Cultivating informatics capacity in the LHS

Findings revealed an array of chronic condition combinations within multimorbidity. This emphasizes the need for healthcare systems to simultaneously provide care for both the diverse, routine care needs of multimorbidity (e.g., non-communicable diseases) that can be anticipated and facilitate the variability of unplanned care encounters that are needed during such times as large-scale, communicable disease outbreaks. 30 Complicatedly, medical care (e.g., clinical guidelines and therapeutics) has been traditionally siloed into single disease processes, not the complex interplay of multiple medical conditions [and multiple social conditions, for that matter]. 19 This has significantly limited the data that is currently captured.

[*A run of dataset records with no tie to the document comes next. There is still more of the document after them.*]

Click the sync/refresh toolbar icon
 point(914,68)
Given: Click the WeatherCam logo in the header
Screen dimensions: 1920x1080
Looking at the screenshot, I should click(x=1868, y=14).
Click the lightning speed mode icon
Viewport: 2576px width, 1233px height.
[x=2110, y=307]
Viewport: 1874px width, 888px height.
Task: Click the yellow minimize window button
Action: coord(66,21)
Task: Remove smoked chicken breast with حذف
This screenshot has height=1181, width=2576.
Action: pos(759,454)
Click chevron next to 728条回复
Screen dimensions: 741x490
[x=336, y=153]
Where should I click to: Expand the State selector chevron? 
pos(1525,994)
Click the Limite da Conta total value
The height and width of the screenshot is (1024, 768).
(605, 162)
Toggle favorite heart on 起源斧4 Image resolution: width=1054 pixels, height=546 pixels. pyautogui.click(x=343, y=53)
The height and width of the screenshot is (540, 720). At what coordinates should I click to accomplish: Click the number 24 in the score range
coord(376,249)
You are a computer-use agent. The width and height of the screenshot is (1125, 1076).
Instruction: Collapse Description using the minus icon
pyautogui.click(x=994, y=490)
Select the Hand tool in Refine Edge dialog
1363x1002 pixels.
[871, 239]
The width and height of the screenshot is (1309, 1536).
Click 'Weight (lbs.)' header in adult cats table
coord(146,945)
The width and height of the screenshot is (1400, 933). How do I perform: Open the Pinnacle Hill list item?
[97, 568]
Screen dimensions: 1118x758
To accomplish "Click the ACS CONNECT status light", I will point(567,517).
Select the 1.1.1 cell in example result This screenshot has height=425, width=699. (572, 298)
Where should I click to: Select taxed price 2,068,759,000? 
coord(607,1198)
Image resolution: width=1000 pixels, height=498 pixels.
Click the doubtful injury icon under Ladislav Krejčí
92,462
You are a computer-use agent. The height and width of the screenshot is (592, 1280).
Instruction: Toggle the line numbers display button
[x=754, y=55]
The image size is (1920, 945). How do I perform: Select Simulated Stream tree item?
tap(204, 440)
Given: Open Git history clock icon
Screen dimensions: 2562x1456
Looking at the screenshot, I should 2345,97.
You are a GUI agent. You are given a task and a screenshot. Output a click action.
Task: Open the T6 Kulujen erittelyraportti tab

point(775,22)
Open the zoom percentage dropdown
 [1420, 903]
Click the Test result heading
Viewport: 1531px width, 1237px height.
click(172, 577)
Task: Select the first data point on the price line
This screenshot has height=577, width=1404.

Historically, data elements are the primary support mechanisms for clinical research (i.e., Charlson Comorbidity Index, Elixhauser Score) and improvements in population health.45,46 Most significantly, this provides an opportunity for creating more structured, multimorbidity-centric data elements that are collected and collated in EHR systems. New data elements, fueled by clinical assessments, could include a dichotomous classification of each patient as “multimorbid.” Further, within EHR systems, there is a need for more enhanced processes of detailed, longitudinal tracking of initial chronic diagnoses and subsequent chronic conditions as they are compounded. For example, African American patients were more likely to have hypertension and obesity at an earlier age (i.e., 31–44) than their Caucasian American counterparts. However, the lack of multimorbidity data elements inhibited the use of the EHR to trigger flags when an African American patient crosses a multimorbidity age-related, risk threshold. These additional multimorbidity data elements could better position care systems to address health equity across the life span. Furthermore, additional data elements could prevent multimorbidity patients from converting to the highest cost tier, decreasing the overall cost of healthcare in the US.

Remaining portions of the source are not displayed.